A clinical score to predict dose reductions of antidiabetes medications with intentional weight loss: A retrospective cohort study.
Academic Article
Overview
abstract
BACKGROUND: We assessed the predictive accuracy of an empirically-derived score (weight loss, insulin resistance, and glycemic control: "WIG") to predict patients who will be successful in reducing diabetes mellitus (DM) medication use with weight loss. METHODS: Case records of 121 overweight and obese patients with DM at two outpatient weight management centers were analyzed. RESULTS: Mean period of follow-up was 12.5 ± 3.5 months.
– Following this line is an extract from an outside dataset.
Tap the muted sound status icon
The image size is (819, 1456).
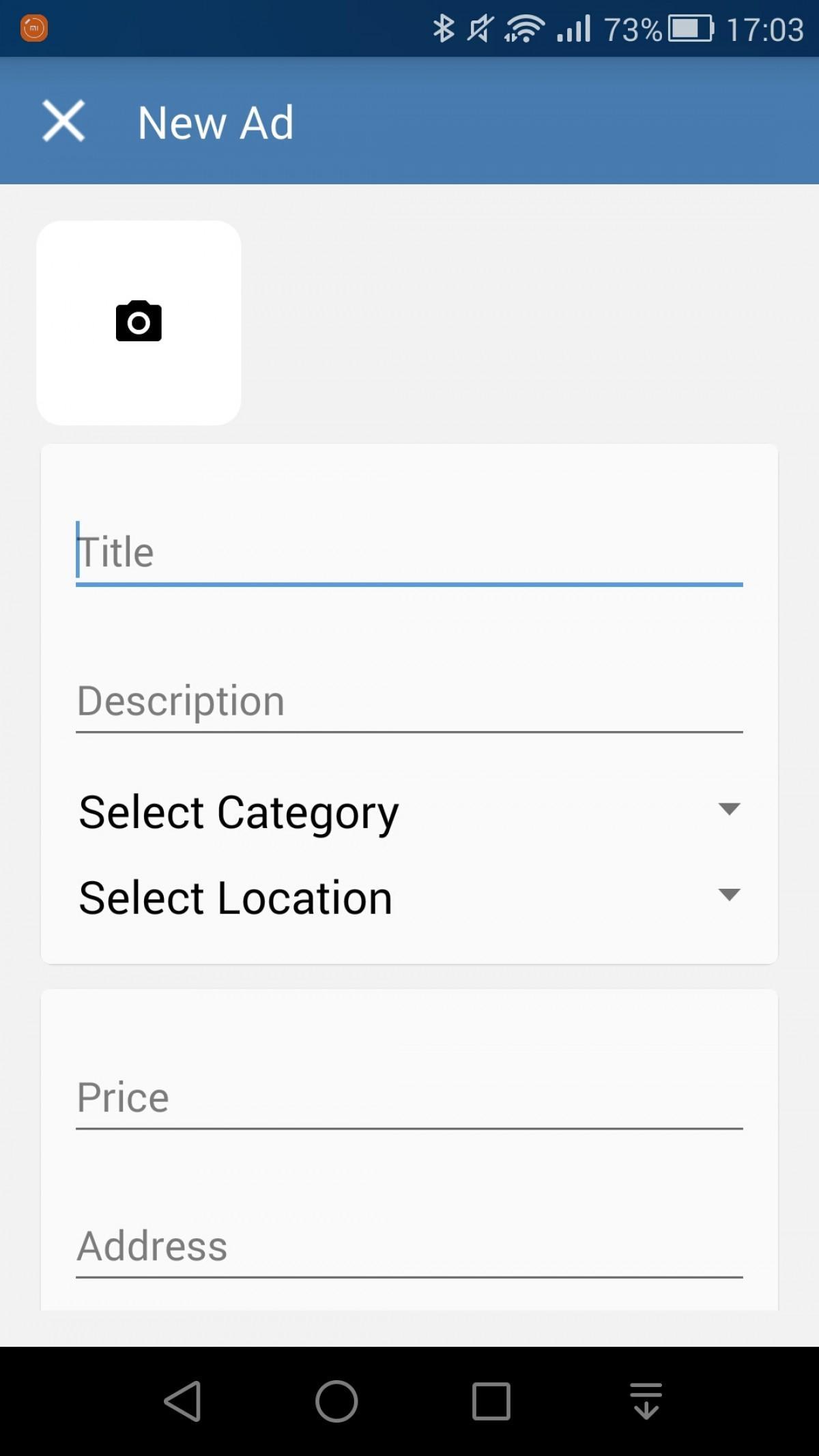[480, 29]
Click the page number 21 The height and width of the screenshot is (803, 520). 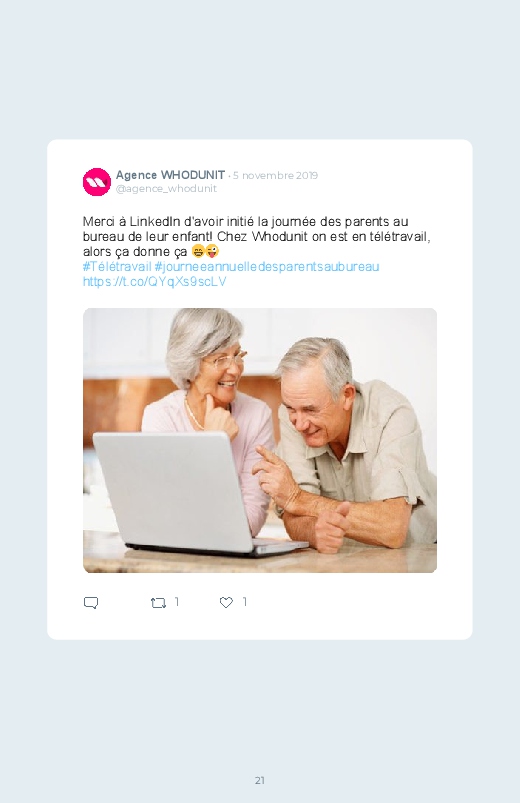click(x=260, y=780)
To derive the "WIG" scoring algorithm, one point each was assigned to "W" (loss of 5% of initial body weight within the first 3 months of attempting weight loss), "I" (triglyceride [TGL]/highdensity lipoprotein ratio >3 [marker of insulin resistance] at baseline), and "G" (glycosylated hemoglobin [A1c%] >8.5 at baseline). WIG score showed moderate accuracy in discriminating anti-DM dose reductions at baseline, and after 3 months of weight loss efforts (likelihood ratios [LR] + >1, LR- <1, and area under the curve >0.7), and demonstrated good reproducibility. CONCLUSIONS: WIG score shows promise as a tool to predict success with dose reductions of antidiabetes medications.